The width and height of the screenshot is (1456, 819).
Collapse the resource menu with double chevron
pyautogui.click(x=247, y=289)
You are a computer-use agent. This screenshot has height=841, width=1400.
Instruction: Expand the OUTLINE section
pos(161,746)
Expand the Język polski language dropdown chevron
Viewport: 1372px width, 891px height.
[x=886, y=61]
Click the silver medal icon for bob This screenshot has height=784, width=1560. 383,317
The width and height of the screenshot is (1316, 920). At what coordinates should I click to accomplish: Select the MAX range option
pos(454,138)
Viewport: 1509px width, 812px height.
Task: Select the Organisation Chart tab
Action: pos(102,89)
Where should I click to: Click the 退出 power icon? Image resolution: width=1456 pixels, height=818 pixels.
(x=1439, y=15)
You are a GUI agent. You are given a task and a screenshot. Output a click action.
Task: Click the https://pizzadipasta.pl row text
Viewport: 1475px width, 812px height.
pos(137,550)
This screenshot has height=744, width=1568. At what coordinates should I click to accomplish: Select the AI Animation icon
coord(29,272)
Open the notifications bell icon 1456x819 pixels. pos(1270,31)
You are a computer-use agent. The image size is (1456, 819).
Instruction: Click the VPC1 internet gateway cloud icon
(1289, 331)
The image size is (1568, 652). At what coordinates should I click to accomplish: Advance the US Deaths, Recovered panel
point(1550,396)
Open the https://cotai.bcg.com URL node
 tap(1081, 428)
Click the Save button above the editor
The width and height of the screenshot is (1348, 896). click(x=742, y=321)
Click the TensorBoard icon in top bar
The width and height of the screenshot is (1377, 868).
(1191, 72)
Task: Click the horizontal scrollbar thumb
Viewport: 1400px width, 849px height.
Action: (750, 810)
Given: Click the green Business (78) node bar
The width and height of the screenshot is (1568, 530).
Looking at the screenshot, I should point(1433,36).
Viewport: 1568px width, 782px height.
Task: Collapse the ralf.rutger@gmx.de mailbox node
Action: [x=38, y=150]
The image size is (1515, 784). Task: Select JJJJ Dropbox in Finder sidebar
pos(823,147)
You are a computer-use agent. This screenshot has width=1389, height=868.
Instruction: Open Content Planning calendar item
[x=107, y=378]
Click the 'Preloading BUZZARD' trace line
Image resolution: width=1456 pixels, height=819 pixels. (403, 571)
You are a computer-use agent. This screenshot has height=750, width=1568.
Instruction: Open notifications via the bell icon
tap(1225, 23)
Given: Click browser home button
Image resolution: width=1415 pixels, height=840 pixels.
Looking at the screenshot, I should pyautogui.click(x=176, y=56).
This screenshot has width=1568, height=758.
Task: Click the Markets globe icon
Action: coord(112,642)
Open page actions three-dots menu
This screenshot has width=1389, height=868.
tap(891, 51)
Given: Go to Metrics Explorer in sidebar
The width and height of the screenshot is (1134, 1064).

Problem to work on:
Return each line from the data where the string "agent" can be found.

Output:
You are a computer-use agent. This screenshot has height=841, width=1400.
You are a GUI agent. You are given a task and a screenshot. Output a click action.
You are a computer-use agent. The image size is (1456, 819).
You are a computer-use agent. This screenshot has width=1389, height=868.
You are a computer-use agent. This screenshot has height=750, width=1568.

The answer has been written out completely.